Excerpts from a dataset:
* * *

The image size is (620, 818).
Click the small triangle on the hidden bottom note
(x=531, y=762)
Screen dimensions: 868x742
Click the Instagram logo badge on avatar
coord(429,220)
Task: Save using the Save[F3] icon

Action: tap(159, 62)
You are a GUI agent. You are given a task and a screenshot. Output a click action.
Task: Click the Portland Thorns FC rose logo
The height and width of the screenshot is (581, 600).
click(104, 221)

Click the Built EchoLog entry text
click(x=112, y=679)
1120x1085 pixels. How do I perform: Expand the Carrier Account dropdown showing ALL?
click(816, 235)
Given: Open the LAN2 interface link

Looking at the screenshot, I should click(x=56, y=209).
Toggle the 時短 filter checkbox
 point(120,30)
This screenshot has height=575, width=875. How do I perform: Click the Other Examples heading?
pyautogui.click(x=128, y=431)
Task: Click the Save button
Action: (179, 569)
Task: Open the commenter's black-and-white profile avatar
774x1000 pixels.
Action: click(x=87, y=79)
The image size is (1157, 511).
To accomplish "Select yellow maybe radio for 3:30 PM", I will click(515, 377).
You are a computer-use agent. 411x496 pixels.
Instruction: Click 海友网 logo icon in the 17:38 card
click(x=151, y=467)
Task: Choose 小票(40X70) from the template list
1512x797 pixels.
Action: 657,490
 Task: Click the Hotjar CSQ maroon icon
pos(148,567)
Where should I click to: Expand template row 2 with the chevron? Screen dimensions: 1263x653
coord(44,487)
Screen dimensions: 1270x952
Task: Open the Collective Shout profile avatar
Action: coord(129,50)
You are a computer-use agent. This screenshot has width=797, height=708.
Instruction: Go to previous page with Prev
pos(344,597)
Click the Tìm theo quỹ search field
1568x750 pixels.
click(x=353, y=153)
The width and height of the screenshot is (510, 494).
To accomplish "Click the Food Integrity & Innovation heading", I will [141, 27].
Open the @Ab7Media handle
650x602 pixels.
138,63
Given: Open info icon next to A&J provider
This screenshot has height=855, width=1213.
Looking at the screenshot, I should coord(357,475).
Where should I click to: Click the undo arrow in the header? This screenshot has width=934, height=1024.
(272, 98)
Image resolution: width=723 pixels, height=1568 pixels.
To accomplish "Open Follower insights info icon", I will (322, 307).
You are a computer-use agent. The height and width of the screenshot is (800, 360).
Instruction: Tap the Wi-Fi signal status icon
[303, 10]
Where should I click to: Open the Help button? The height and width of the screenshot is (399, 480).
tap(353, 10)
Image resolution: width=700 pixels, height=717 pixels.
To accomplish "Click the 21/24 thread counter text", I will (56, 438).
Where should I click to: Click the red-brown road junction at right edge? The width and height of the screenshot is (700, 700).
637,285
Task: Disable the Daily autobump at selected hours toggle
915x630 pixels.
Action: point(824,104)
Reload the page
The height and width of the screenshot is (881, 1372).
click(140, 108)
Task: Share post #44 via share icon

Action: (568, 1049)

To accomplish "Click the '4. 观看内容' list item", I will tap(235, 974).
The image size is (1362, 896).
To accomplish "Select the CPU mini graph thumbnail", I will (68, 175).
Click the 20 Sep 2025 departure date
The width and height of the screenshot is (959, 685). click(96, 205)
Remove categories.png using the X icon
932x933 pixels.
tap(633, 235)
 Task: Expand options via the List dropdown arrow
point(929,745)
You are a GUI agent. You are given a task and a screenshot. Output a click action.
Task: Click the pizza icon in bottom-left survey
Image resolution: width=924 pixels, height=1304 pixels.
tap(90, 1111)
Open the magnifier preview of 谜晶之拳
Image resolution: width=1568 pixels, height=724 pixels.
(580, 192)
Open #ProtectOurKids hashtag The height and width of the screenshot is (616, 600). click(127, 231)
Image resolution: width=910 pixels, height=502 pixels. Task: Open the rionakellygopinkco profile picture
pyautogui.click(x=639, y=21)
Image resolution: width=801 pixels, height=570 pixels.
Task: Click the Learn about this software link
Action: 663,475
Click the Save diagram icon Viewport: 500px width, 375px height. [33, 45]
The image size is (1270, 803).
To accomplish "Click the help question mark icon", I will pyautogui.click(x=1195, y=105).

* * *

Returned text must match every record word for word.

▶ [ANSWER FOR THE TASK]:
The image size is (620, 818).
Click the small triangle on the hidden bottom note
(x=531, y=762)
Screen dimensions: 868x742
Click the Instagram logo badge on avatar
coord(429,220)
Task: Save using the Save[F3] icon

Action: tap(159, 62)
You are a GUI agent. You are given a task and a screenshot. Output a click action.
Task: Click the Portland Thorns FC rose logo
The height and width of the screenshot is (581, 600).
click(104, 221)

Click the Built EchoLog entry text
click(x=112, y=679)
1120x1085 pixels. How do I perform: Expand the Carrier Account dropdown showing ALL?
click(816, 235)
Given: Open the LAN2 interface link

Looking at the screenshot, I should click(x=56, y=209).
Toggle the 時短 filter checkbox
 point(120,30)
This screenshot has height=575, width=875. How do I perform: Click the Other Examples heading?
pyautogui.click(x=128, y=431)
Task: Click the Save button
Action: (179, 569)
Task: Open the commenter's black-and-white profile avatar
774x1000 pixels.
Action: click(x=87, y=79)
The image size is (1157, 511).
To accomplish "Select yellow maybe radio for 3:30 PM", I will click(515, 377).
You are a computer-use agent. 411x496 pixels.
Instruction: Click 海友网 logo icon in the 17:38 card
click(x=151, y=467)
Task: Choose 小票(40X70) from the template list
1512x797 pixels.
Action: 657,490
 Task: Click the Hotjar CSQ maroon icon
pos(148,567)
Where should I click to: Expand template row 2 with the chevron? Screen dimensions: 1263x653
coord(44,487)
Screen dimensions: 1270x952
Task: Open the Collective Shout profile avatar
Action: coord(129,50)
You are a computer-use agent. This screenshot has width=797, height=708.
Instruction: Go to previous page with Prev
pos(344,597)
Click the Tìm theo quỹ search field
1568x750 pixels.
click(x=353, y=153)
The width and height of the screenshot is (510, 494).
To accomplish "Click the Food Integrity & Innovation heading", I will [141, 27].
Open the @Ab7Media handle
650x602 pixels.
138,63
Given: Open info icon next to A&J provider
This screenshot has height=855, width=1213.
Looking at the screenshot, I should coord(357,475).
Where should I click to: Click the undo arrow in the header? This screenshot has width=934, height=1024.
(272, 98)
Image resolution: width=723 pixels, height=1568 pixels.
To accomplish "Open Follower insights info icon", I will (322, 307).
You are a computer-use agent. The height and width of the screenshot is (800, 360).
Instruction: Tap the Wi-Fi signal status icon
[303, 10]
Where should I click to: Open the Help button? The height and width of the screenshot is (399, 480).
tap(353, 10)
Image resolution: width=700 pixels, height=717 pixels.
To accomplish "Click the 21/24 thread counter text", I will (56, 438).
Where should I click to: Click the red-brown road junction at right edge? The width and height of the screenshot is (700, 700).
637,285
Task: Disable the Daily autobump at selected hours toggle
915x630 pixels.
Action: point(824,104)
Reload the page
The height and width of the screenshot is (881, 1372).
click(140, 108)
Task: Share post #44 via share icon

Action: (568, 1049)

To accomplish "Click the '4. 观看内容' list item", I will tap(235, 974).
The image size is (1362, 896).
To accomplish "Select the CPU mini graph thumbnail", I will (68, 175).
Click the 20 Sep 2025 departure date
The width and height of the screenshot is (959, 685). click(96, 205)
Remove categories.png using the X icon
932x933 pixels.
tap(633, 235)
 Task: Expand options via the List dropdown arrow
point(929,745)
You are a GUI agent. You are given a task and a screenshot. Output a click action.
Task: Click the pizza icon in bottom-left survey
Image resolution: width=924 pixels, height=1304 pixels.
tap(90, 1111)
Open the magnifier preview of 谜晶之拳
Image resolution: width=1568 pixels, height=724 pixels.
(580, 192)
Open #ProtectOurKids hashtag The height and width of the screenshot is (616, 600). click(127, 231)
Image resolution: width=910 pixels, height=502 pixels. Task: Open the rionakellygopinkco profile picture
pyautogui.click(x=639, y=21)
Image resolution: width=801 pixels, height=570 pixels.
Task: Click the Learn about this software link
Action: 663,475
Click the Save diagram icon Viewport: 500px width, 375px height. [33, 45]
The image size is (1270, 803).
To accomplish "Click the help question mark icon", I will pyautogui.click(x=1195, y=105).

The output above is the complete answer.